Serena Williams’ title as being named one of the Best Athletes of All Time was questioned during her match with Naomi Osaka, who is a self-proclaimed admirer of Williams, at the Women’s Final for the U.S. Open Saturday, Sept. 8.
During the second half of the match, Williams was warned for being assisted by her coach, Patrick Mouratoglou, who was making gestures towards her from the sidelines. Williams then walks over to the umpire’s chair, where she got into a heated argument with the umpire of the match, Carlos Ramos. “I don’t cheat to win,” Williams reassured Ramos that her coach giving her a thumbs up isn’t coaching before walking away to get back to the match, “I’d rather lose.”
After a few more sets, Serena Williams is given another warning, following a point penalty after she breaks her racquet. Because the first warning wasn’t disregarded, Williams then argues with Ramos that she shouldn’t have received a penalty since it should only be her first warning.
Ramos continues to stand by Williams receiving coaching, frustrating not only Williams but confusing the audience as to why this is happening to her. Williams demands that Ramos disregard her receiving coaching and tell the crowd that she doesn’t.
“You owe me an apology,” Williams yells up to Ramos. “I have never cheated in my life. I have a daughter and I stand to do what’s right for her and I have never cheated in my life. You owe me an apology!”
Williams sticks to her guns throughout the match, calling Ramos a “liar” for saying she was receiving coaching, and a “thief” for taking away a point. This gives her another penalty, but this time it’s a whole game being deducted from Williams. The day after the trophy ceremony, Williams was fined $17,000 (which would be taken out of her $1.85 million winnings as runner-up) and despite the struggles of this match, she wanted the spotlight to be on Naomi Osaka because it was her win that people should be celebrating, rather than focusing on her loss.
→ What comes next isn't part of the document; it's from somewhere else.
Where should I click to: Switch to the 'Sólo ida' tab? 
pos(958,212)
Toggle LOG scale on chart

Regardless, the whole situation took the moment away from Osaka’s victory as the first Japanese-American woman to win the Women’s Singles Open title. As the trophy ceremony starts and ESPN reporter Tom Rinaldi greets the audience, the audience replies with uproars of booing. Williams herself even tried to get the crowd of 20,000-plus angered tennis fans to quiet down so they could continue with awarding Osaka. People wouldn’t have known Osaka was the victor because of the tears streaming down her face as Williams puts her arm around her and whispers encouraging words to the 20-year-old.
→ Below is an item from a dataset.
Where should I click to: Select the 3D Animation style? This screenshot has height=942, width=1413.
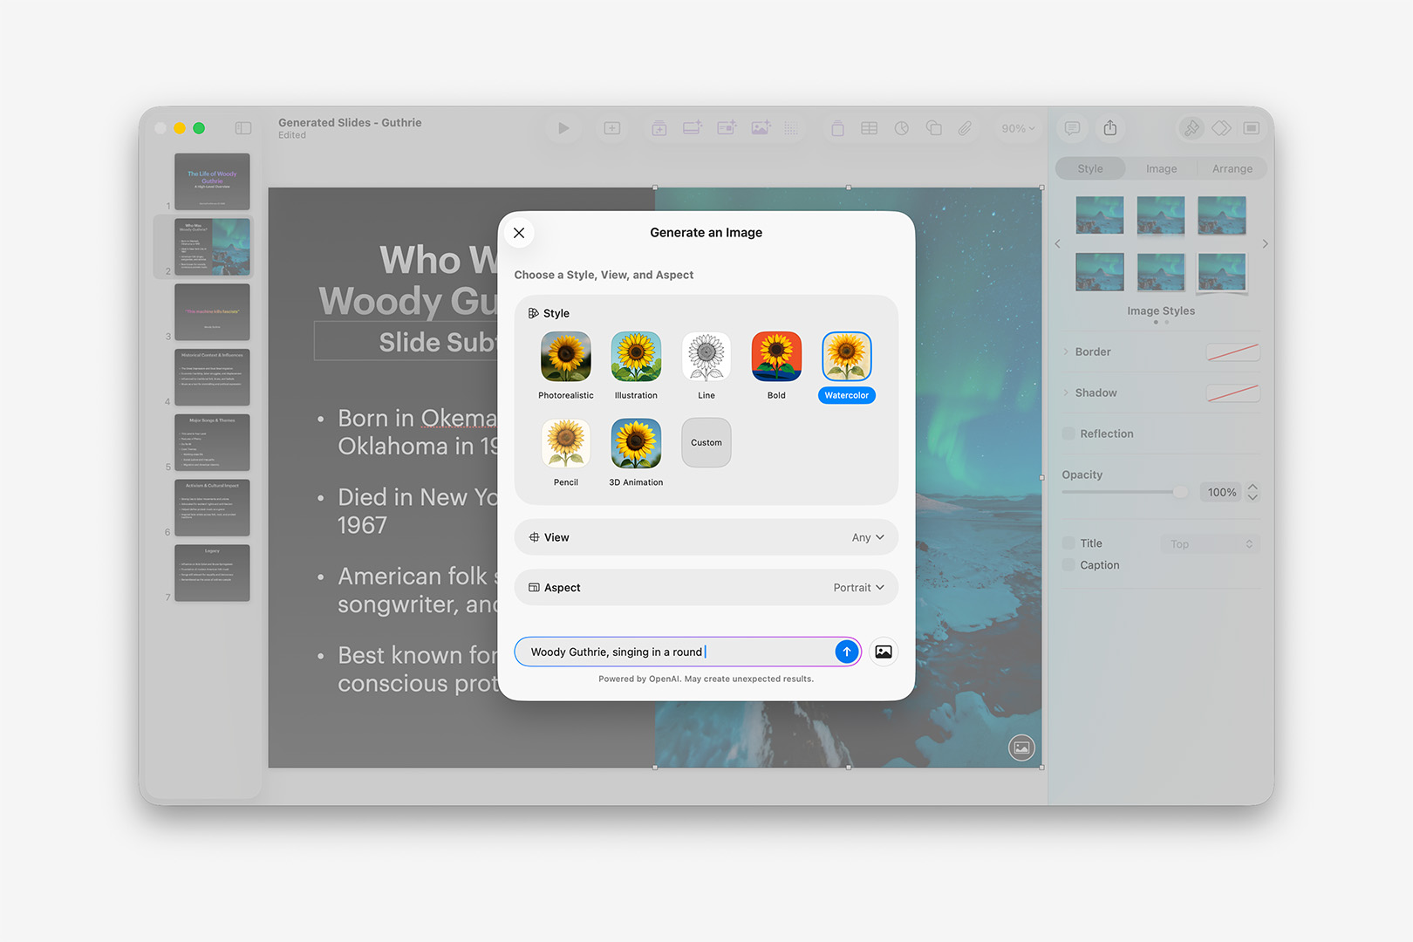click(x=635, y=442)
During the time of the ceremony, Osaka was worried the people were booing at her and during an interview with talk show host Ellen DeGeneres, Osaka revealed “(Williams) said that she was proud of me and that I should know that the crowd wasn’t booing at me. So, I was really happy that she said that.”
She goes on to explain that at the time, she believed the audience was booing at her, possibly because Serena had lost, but that really goes to show just how much of a focus we put onto Williams. “I couldn’t tell what was going on at first because it was just so loud in there,” Osaka continues. “It was just a little bit stressful.”